Support for count/poisson data? #59

Closed JacobElder closed 4 months ago

JacobElder commented 5 months ago

Hi,

I see that the package provides support for binary, categorical, and continuous data. Is there any support for count data? If there is not any direct support for count data in StepMix, is there a best solution to handling of count data using StepMix?

sachaMorin commented 5 months ago

There's unfortunately no native support for poisson models. StepMix was designed to support new distributions relatively easily so we could in principle support this if we find someone to help with the implementation.

Alternatively you could create bins for your count data and treat it as a categorical measurement.

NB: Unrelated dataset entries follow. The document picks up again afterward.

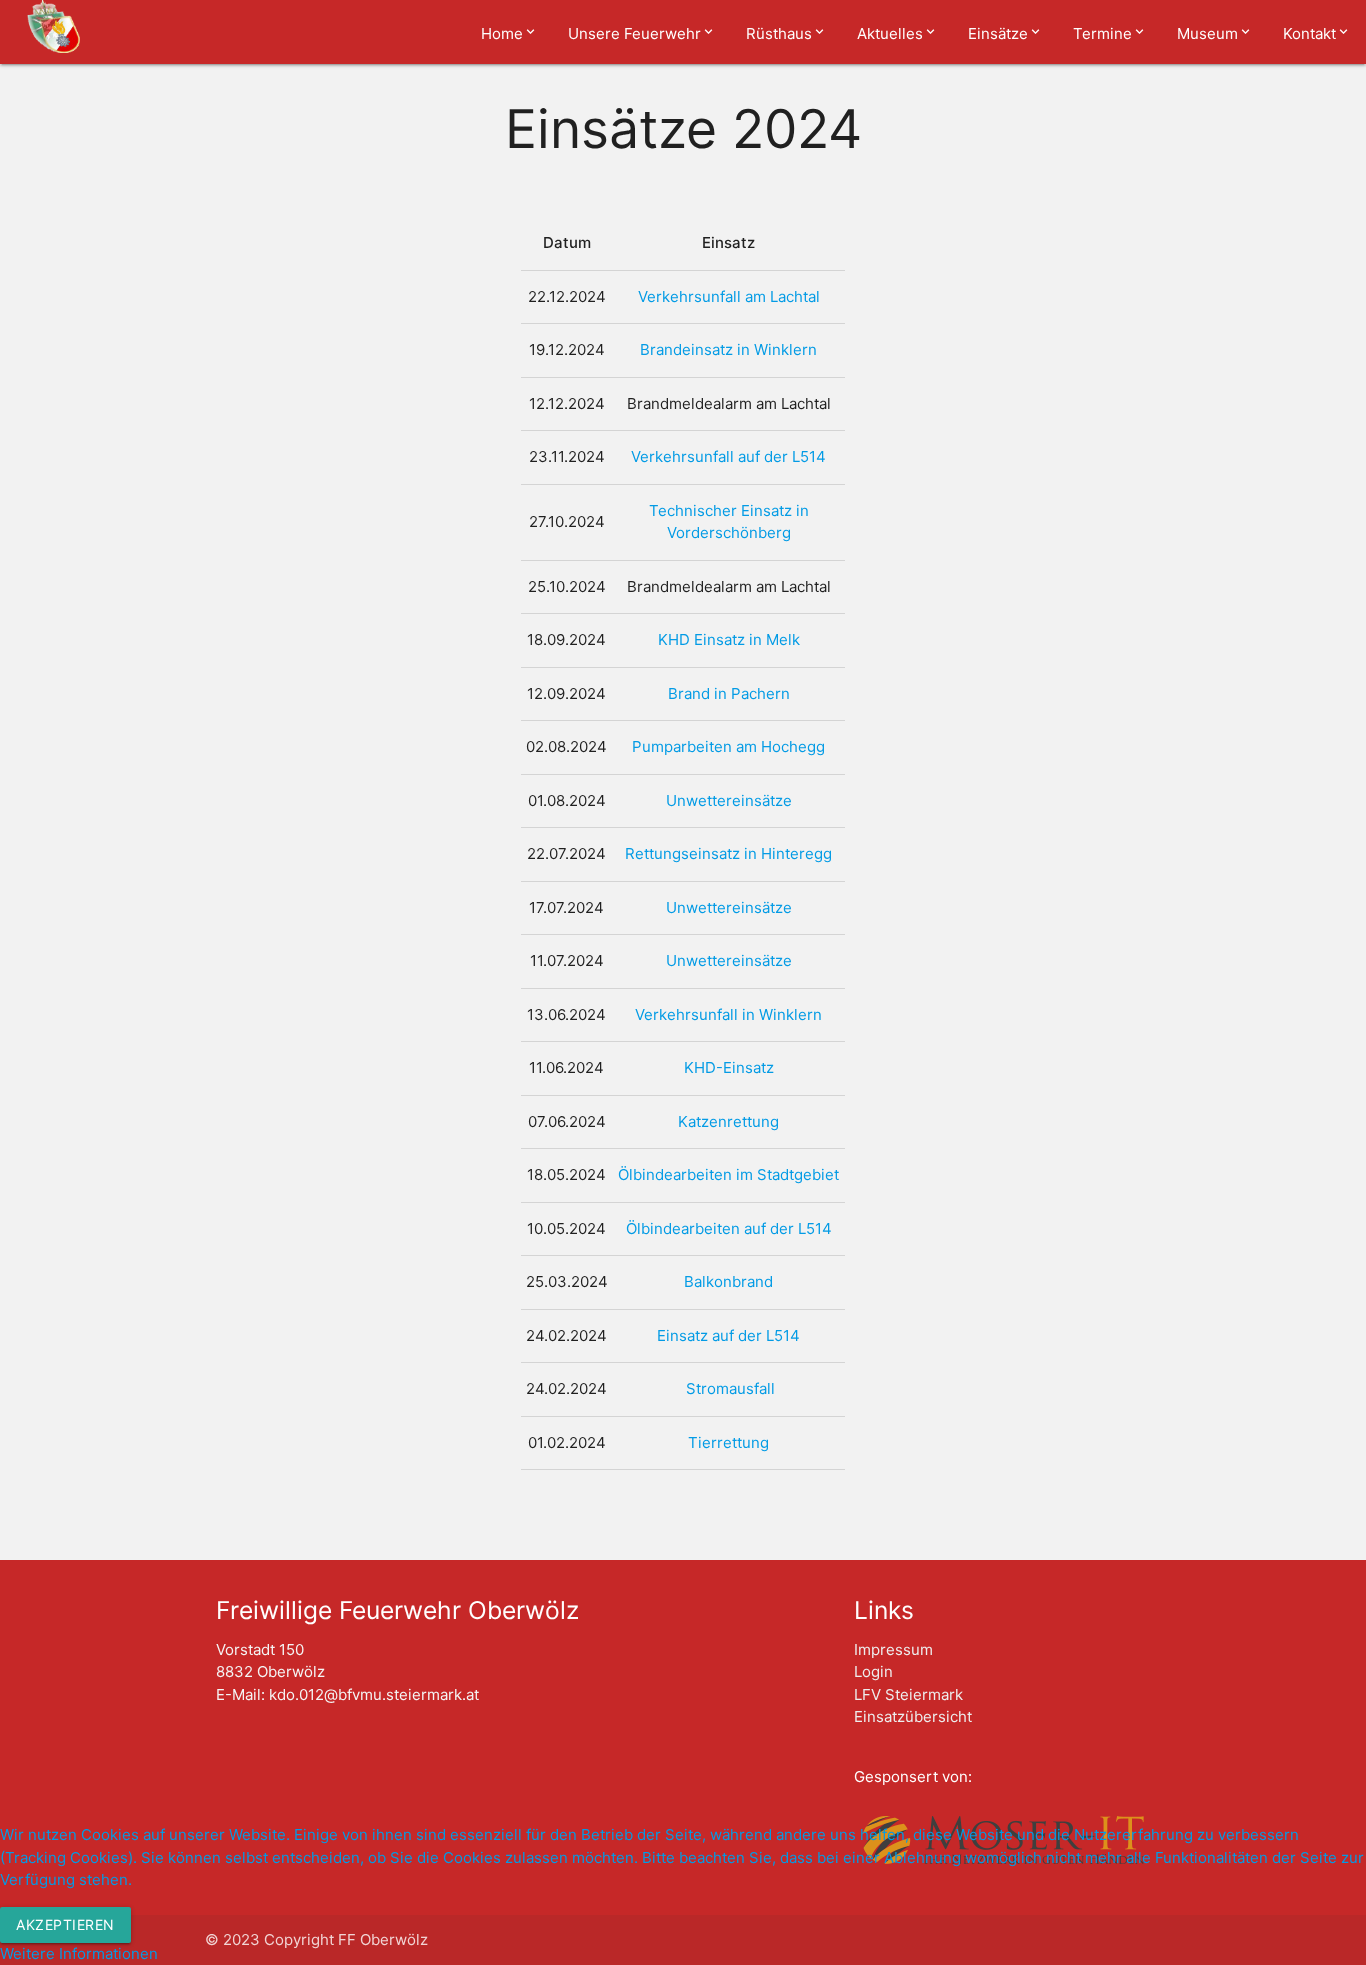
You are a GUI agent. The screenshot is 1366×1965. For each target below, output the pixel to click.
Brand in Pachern (729, 693)
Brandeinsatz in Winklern (728, 349)
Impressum (893, 1649)
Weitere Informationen (79, 1953)
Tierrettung (728, 1442)
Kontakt (1309, 33)
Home (502, 33)
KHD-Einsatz (729, 1067)
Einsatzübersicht (913, 1716)
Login (873, 1671)
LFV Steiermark (908, 1694)
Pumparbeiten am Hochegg (728, 746)
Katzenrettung (728, 1121)
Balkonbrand (728, 1281)
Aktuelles (890, 33)
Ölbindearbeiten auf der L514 (729, 1228)
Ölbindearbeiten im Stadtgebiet (728, 1174)
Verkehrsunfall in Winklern (728, 1014)
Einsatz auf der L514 (728, 1335)
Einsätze (998, 33)
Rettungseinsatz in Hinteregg (728, 853)
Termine (1102, 33)
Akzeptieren (65, 1924)
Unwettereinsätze (729, 800)
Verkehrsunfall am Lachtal (729, 296)
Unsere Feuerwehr (634, 33)
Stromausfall (730, 1388)
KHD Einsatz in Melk (729, 639)
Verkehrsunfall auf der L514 (728, 456)
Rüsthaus (779, 33)
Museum (1207, 33)
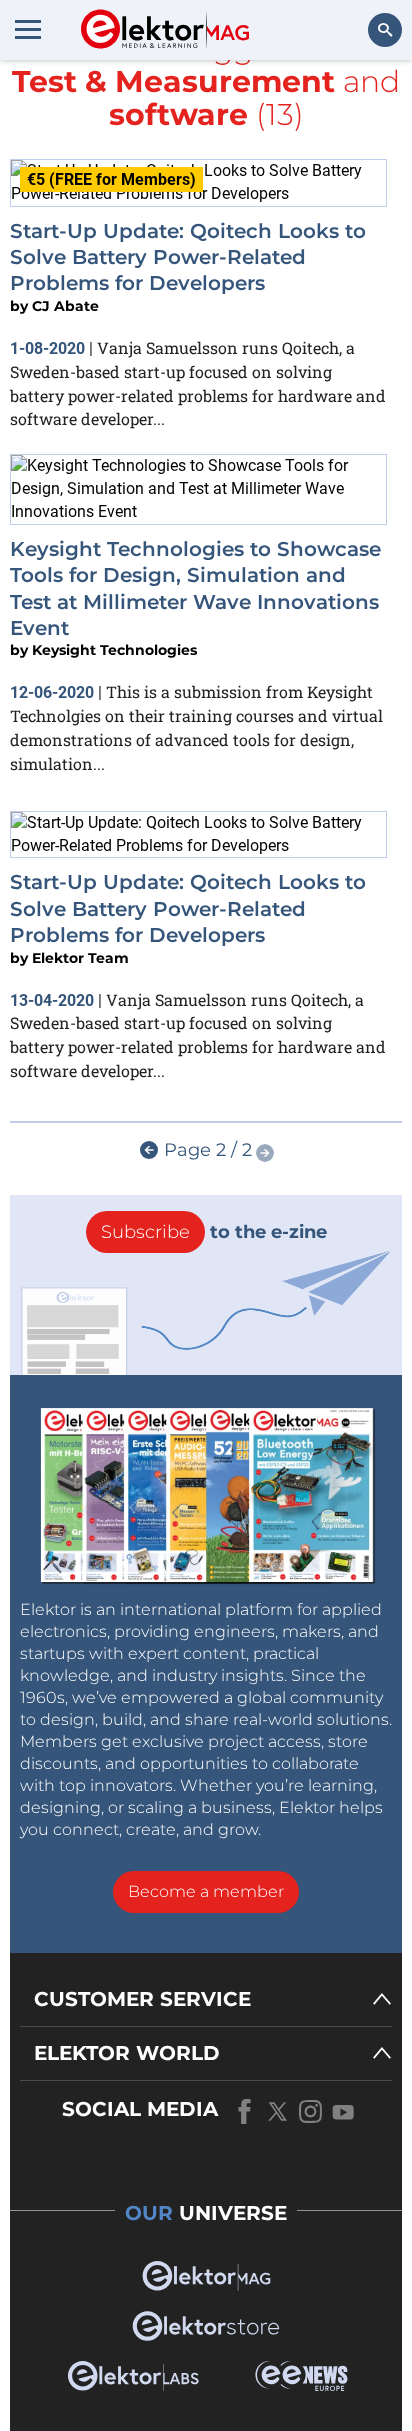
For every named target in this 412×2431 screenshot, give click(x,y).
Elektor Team (80, 958)
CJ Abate (65, 306)
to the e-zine (214, 1232)
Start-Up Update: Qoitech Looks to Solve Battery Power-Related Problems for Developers (188, 257)
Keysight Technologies (114, 650)
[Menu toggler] (28, 29)
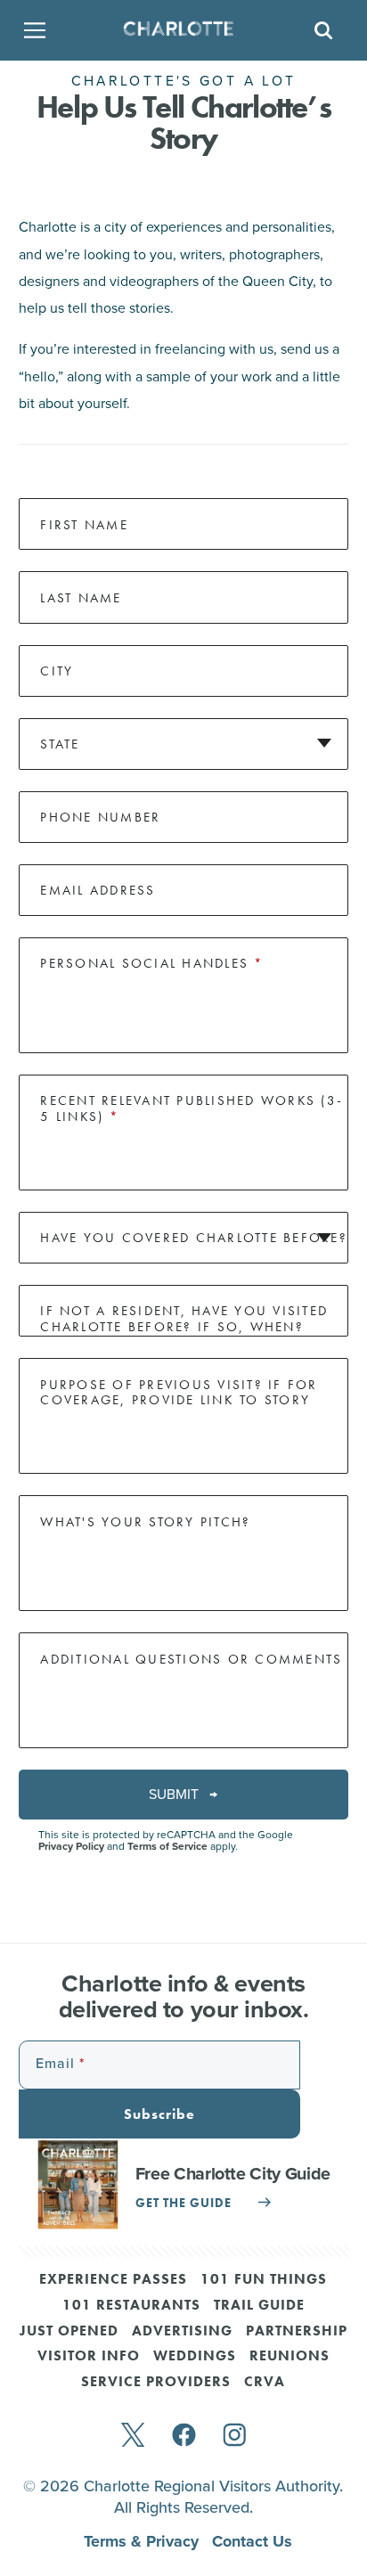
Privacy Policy (71, 1846)
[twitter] (132, 2436)
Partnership (296, 2332)
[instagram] (235, 2436)
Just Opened (69, 2332)
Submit (175, 1794)
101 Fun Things (263, 2280)
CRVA (264, 2383)
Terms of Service (167, 1846)
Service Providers (156, 2383)
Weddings (194, 2357)
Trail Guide (259, 2306)
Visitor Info (88, 2357)
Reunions (289, 2357)
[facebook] (184, 2436)
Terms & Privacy (143, 2541)
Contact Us (252, 2541)
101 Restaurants (131, 2306)
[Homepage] (178, 30)
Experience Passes (113, 2280)
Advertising (182, 2332)
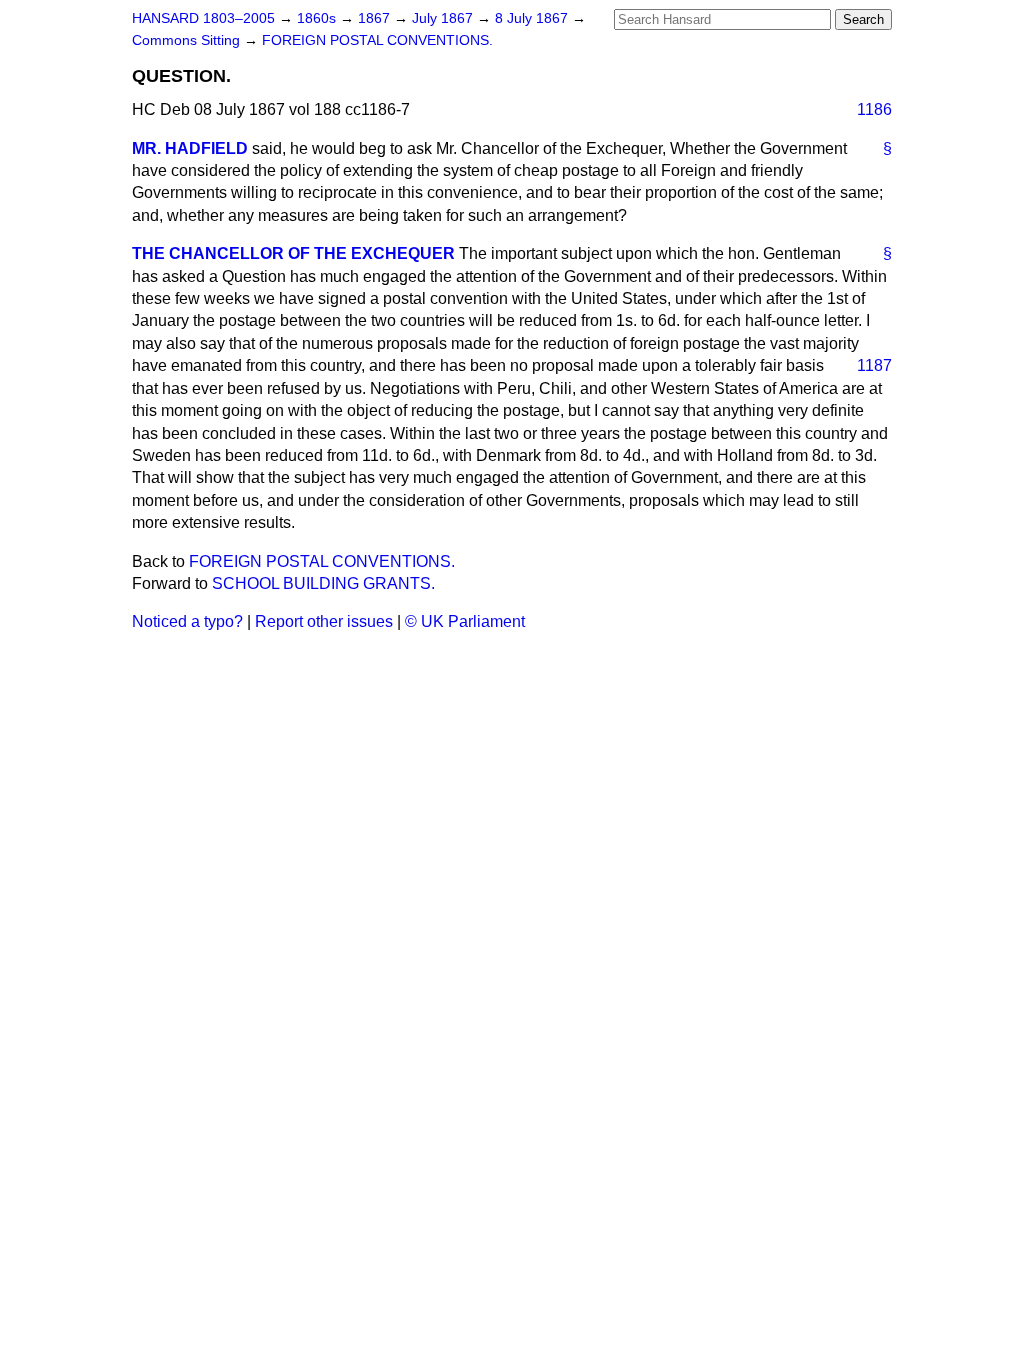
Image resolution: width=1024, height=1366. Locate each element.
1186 (874, 109)
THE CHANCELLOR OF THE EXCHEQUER (293, 253)
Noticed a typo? (187, 621)
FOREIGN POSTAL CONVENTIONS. (377, 40)
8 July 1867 (533, 18)
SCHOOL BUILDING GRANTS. (323, 583)
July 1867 (444, 18)
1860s (318, 18)
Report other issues (324, 621)
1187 (874, 365)
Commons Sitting (188, 40)
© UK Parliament (465, 621)
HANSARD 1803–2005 (203, 18)
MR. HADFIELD (190, 148)
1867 (376, 18)
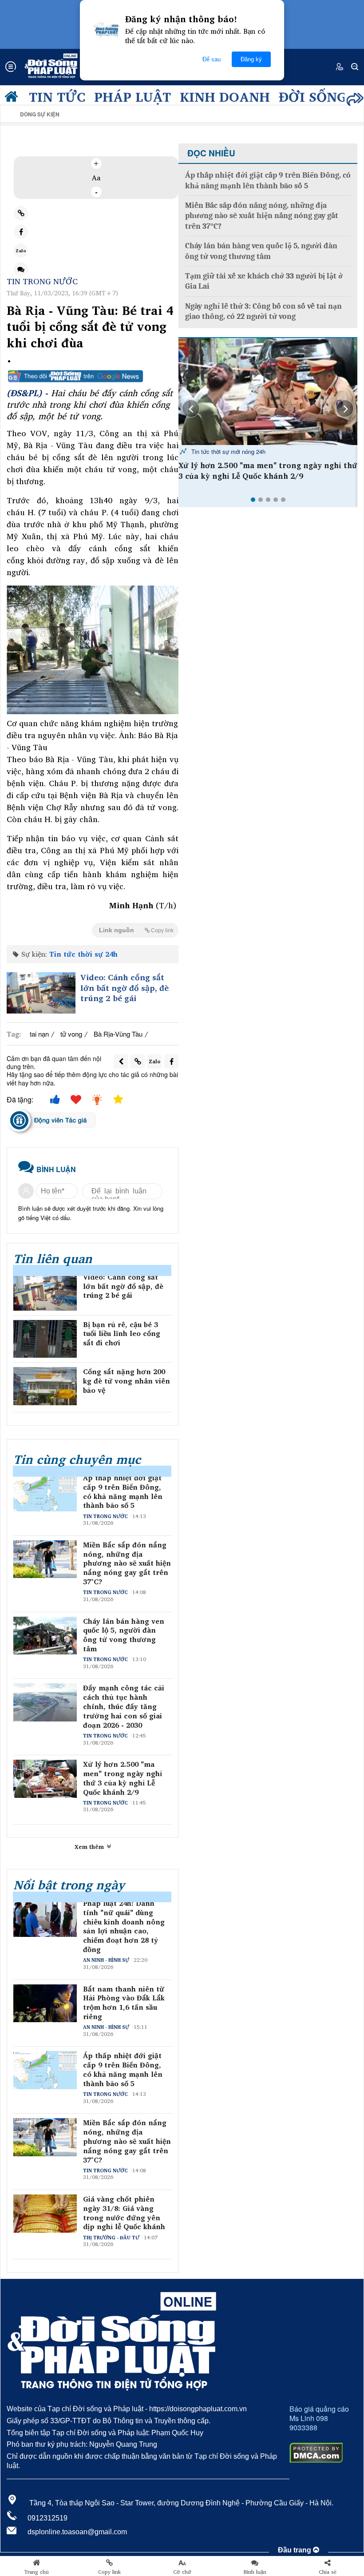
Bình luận (255, 2572)
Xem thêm (90, 1847)
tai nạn (39, 1033)
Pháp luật (132, 96)
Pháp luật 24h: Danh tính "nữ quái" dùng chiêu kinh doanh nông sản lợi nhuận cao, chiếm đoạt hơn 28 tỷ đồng (124, 1926)
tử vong (71, 1033)
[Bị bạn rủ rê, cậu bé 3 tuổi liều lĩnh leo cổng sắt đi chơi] (45, 1339)
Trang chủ (36, 2572)
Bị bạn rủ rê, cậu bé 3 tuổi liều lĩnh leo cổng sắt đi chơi (121, 1334)
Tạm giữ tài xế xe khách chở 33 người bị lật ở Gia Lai (264, 281)
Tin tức (57, 96)
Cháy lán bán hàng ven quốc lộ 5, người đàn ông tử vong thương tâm (123, 1635)
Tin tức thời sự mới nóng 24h (227, 451)
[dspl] (13, 98)
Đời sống (313, 96)
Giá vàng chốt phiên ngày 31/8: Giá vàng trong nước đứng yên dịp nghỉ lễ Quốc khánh (124, 2212)
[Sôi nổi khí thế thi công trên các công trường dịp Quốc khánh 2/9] (267, 391)
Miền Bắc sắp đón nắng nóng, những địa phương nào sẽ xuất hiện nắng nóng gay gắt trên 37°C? (127, 1563)
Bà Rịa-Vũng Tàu (118, 1033)
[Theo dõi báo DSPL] (92, 376)
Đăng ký (251, 59)
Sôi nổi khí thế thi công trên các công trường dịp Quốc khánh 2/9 (266, 470)
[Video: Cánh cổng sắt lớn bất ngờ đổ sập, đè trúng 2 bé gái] (41, 993)
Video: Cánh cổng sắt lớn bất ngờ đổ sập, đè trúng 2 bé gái (124, 987)
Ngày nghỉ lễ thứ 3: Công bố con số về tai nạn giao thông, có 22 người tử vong (263, 311)
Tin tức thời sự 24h (83, 954)
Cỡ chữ (182, 2572)
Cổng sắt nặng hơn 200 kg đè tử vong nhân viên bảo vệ (126, 1381)
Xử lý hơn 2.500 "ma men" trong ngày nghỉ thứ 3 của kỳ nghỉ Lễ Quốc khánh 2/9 (122, 1778)
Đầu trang (295, 2550)
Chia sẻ (327, 2572)
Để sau (211, 59)
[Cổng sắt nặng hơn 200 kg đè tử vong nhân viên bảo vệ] (45, 1386)
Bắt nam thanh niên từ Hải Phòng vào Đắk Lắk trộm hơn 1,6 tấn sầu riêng (124, 2002)
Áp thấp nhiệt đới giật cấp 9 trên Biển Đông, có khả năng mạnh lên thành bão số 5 (122, 1491)
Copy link (109, 2572)
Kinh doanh (225, 96)
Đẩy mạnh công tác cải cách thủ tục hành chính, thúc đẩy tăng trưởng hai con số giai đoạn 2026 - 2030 (123, 1706)
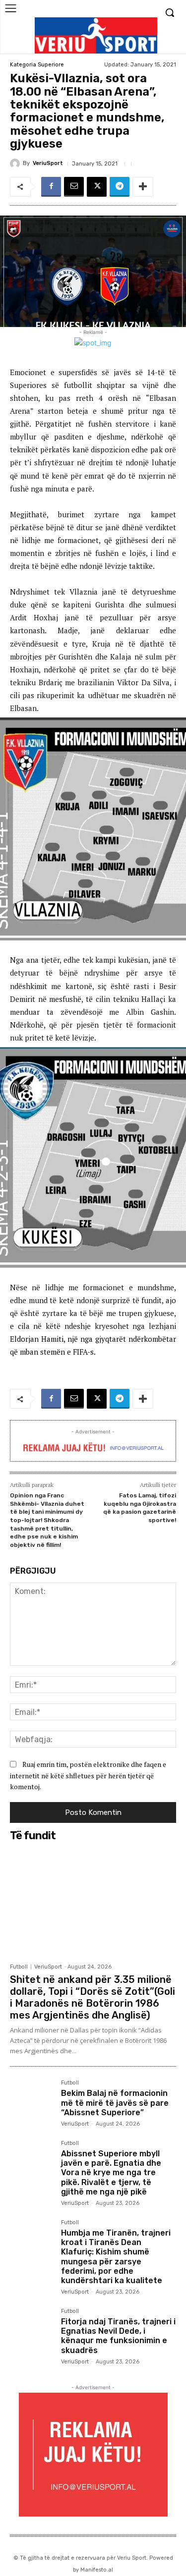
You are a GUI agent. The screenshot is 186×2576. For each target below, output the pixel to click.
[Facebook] (51, 187)
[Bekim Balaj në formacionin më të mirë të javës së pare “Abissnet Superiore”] (31, 2101)
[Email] (74, 187)
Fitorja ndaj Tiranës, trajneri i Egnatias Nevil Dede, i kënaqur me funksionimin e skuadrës (118, 2336)
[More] (142, 187)
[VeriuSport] (16, 163)
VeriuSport (48, 163)
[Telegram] (119, 187)
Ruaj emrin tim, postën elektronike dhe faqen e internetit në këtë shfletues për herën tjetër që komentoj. (88, 1775)
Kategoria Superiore (37, 64)
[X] (97, 187)
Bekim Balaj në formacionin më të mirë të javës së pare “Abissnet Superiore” (115, 2102)
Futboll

The last bin would represent the tail of your measurements (e.g., all counts above 10). Let me tag @ericlacourse and @FelixLaliberte to see if they have additional comments.

FelixLaliberte commented 5 months ago

Hi,

Thank you for your question. I would also suggest treating count data as a categorical indicators. This method, while not perfect, provides a workable solution until Poisson distribution is implemented in StepMix.

JacobElder commented 4 months ago

Thank you @sachaMorin and @FelixLaliberte for the suggestion. I was considering treating count as categorical but was concerned about the number of levels, but I like the idea of the last level/bin denoting the tail of measurements. I'll implement that!

Thanks for the work on the package. Great package.